← Back to Paper List

SARM: Stage-Aware Reward Modeling for Long Horizon Robot Manipulation

Qianzhong Chen, Justin Yu, Mac Schwager, Pieter Abbeel, Fred Shentu, Philipp Wu
Stanford University, University of California, Berkeley
arXiv.org (2025)
MM RL

📝 Paper Summary

Robotic Manipulation Imitation Learning Reward Modeling
SARM introduces a hierarchical reward model that predicts task stages and fine-grained progress from video to filter and reweight noisy demonstrations for robust behavior cloning.
Core Problem
Robotic imitation learning for long-horizon, deformable object tasks struggles with inconsistent demonstration quality and the failure of simple frame-index labels to capture true progress.
Why it matters:
  • Large datasets often contain suboptimal or noisy trajectories from inexperienced operators, degrading policy performance
  • Standard progress metrics (like time elapsed) fail when task duration varies significantly, such as in folding clothes
  • Current Robot Behavior Models (RBMs) struggle to generalize beyond curated expert data in contact-rich settings
Concrete Example: In T-shirt folding, the flattening phase may take 10 seconds or 30 seconds depending on the initial crumple.

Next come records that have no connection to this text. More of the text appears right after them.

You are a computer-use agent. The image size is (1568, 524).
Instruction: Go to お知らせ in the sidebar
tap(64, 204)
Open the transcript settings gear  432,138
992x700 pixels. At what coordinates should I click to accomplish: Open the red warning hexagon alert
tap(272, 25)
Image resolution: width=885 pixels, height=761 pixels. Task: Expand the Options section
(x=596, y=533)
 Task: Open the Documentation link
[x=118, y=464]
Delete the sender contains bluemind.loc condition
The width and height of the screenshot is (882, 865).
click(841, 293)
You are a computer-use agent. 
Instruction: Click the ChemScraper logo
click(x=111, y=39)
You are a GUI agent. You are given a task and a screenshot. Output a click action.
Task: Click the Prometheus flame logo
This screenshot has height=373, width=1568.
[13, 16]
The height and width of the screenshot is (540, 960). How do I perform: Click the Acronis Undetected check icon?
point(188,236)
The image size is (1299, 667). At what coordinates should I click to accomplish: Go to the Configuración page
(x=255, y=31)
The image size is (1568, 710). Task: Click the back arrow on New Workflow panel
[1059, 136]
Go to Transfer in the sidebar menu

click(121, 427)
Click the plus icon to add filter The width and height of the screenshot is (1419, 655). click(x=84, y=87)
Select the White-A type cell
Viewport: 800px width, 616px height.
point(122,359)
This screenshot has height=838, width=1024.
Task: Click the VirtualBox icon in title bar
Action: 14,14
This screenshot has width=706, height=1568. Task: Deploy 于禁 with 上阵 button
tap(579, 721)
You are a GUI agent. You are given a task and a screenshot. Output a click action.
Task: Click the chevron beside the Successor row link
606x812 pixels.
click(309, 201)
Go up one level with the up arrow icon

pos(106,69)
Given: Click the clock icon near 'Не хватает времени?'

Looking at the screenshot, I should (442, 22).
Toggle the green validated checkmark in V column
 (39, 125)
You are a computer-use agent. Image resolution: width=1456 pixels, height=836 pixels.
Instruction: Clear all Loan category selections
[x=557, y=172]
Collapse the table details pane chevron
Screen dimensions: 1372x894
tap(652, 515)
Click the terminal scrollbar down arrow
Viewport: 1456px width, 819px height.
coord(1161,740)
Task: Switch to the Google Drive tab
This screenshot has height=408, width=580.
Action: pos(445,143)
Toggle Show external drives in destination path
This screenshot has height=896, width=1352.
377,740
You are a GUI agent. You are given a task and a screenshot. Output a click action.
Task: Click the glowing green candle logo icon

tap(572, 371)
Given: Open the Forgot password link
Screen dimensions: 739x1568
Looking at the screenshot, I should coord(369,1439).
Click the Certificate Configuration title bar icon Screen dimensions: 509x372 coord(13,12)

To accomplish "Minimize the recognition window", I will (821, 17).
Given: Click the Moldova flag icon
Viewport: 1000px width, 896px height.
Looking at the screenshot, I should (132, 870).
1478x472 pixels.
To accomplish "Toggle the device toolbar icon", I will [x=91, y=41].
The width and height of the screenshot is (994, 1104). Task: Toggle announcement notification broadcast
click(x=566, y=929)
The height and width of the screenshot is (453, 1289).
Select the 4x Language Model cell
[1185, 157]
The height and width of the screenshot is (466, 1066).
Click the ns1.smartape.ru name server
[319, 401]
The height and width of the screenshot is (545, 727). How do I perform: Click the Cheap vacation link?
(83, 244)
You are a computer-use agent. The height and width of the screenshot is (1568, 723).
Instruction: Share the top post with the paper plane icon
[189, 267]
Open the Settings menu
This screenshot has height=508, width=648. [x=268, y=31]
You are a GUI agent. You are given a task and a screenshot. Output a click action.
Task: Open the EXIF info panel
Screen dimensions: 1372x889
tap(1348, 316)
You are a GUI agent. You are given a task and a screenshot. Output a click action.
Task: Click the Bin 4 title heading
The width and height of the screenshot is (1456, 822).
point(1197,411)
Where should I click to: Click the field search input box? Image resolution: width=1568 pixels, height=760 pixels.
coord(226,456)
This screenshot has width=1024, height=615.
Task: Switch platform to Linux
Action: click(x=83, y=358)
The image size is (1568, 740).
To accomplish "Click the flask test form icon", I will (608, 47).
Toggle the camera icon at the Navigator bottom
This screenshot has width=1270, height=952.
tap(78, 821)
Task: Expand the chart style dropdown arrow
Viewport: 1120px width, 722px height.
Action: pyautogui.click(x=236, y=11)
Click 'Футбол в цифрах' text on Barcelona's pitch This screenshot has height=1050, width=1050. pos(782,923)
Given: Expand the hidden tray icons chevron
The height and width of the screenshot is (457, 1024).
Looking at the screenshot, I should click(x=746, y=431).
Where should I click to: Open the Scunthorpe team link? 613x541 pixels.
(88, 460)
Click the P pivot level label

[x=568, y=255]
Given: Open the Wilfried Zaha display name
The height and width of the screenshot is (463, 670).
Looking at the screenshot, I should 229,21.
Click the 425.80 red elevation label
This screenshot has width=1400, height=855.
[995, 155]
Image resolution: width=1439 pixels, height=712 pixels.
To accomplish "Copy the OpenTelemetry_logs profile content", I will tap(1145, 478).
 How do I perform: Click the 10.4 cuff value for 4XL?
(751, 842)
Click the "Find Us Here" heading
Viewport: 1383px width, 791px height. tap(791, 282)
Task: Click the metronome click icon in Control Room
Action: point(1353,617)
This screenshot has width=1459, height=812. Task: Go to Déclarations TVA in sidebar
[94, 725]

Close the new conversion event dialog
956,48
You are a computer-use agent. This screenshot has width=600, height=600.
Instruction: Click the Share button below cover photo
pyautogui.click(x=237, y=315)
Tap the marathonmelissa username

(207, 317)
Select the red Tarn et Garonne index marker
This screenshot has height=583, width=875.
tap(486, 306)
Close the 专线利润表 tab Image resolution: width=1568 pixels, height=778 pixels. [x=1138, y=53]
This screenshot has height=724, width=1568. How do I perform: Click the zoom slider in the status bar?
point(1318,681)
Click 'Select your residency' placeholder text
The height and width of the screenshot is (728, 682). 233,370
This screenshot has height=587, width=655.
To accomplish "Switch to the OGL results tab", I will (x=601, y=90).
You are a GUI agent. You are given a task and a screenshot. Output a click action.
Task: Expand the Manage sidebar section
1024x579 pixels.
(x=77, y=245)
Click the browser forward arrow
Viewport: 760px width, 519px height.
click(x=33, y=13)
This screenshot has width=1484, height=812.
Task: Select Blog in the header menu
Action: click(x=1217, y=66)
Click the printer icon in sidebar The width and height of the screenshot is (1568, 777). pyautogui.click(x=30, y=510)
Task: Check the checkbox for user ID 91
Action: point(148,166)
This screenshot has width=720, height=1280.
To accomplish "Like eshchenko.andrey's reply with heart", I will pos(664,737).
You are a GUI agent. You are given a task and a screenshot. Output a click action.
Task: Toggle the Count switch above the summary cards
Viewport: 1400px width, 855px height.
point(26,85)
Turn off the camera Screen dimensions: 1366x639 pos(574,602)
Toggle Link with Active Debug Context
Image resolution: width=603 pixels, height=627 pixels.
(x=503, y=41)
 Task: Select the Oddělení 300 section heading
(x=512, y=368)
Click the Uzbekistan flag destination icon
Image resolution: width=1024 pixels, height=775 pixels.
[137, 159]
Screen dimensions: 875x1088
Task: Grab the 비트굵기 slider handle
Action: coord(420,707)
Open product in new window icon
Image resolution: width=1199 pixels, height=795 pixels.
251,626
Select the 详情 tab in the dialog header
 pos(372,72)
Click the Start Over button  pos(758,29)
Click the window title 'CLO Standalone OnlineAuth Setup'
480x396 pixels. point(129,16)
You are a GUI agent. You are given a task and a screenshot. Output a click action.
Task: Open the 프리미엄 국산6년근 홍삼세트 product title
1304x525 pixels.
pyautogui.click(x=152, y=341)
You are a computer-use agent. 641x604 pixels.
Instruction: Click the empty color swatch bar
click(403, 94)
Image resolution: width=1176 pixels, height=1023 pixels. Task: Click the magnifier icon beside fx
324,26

A frame-based labeler would assign different progress values (e.g., 0.2 vs 0.8) to the exact same 'fully flattened' state based solely on time, confusing the policy.
Key Novelty
Stage-Aware Reward Modeling (SARM) + Reward-Aligned Behavior Cloning (RA-BC)
  • Decomposes reward prediction into two heads: a classifier for high-level semantic stages and a regressor for fine-grained progress within that stage
  • Derives consistent ground-truth labels from natural language subtask annotations rather than raw time indices
  • Uses the learned reward to reweight training data in Behavior Cloning, effectively filtering out non-progressing or noisy segments without needing explicit expert/non-expert labels
Architecture
Architecture Figure Figure 4
The dual-head architecture of the SARM reward model.
Evaluation Highlights
  • 83% success rate on real-world T-shirt folding from a flattened state (vs. 8% for vanilla Behavior Cloning)
  • 67% success rate on real-world T-shirt folding from a crumpled state (vs. 0% for vanilla Behavior Cloning)
  • Outperforms VLM-based reward models (LIV, ReWiND) in correlation with human progress ranking on unseen test data
Breakthrough Assessment
8/10
Demonstrates a massive performance jump (0% to 67%) on a very difficult real-world task (crumpled T-shirt folding) by addressing data quality, a critical but often overlooked factor in scaling robot learning.
×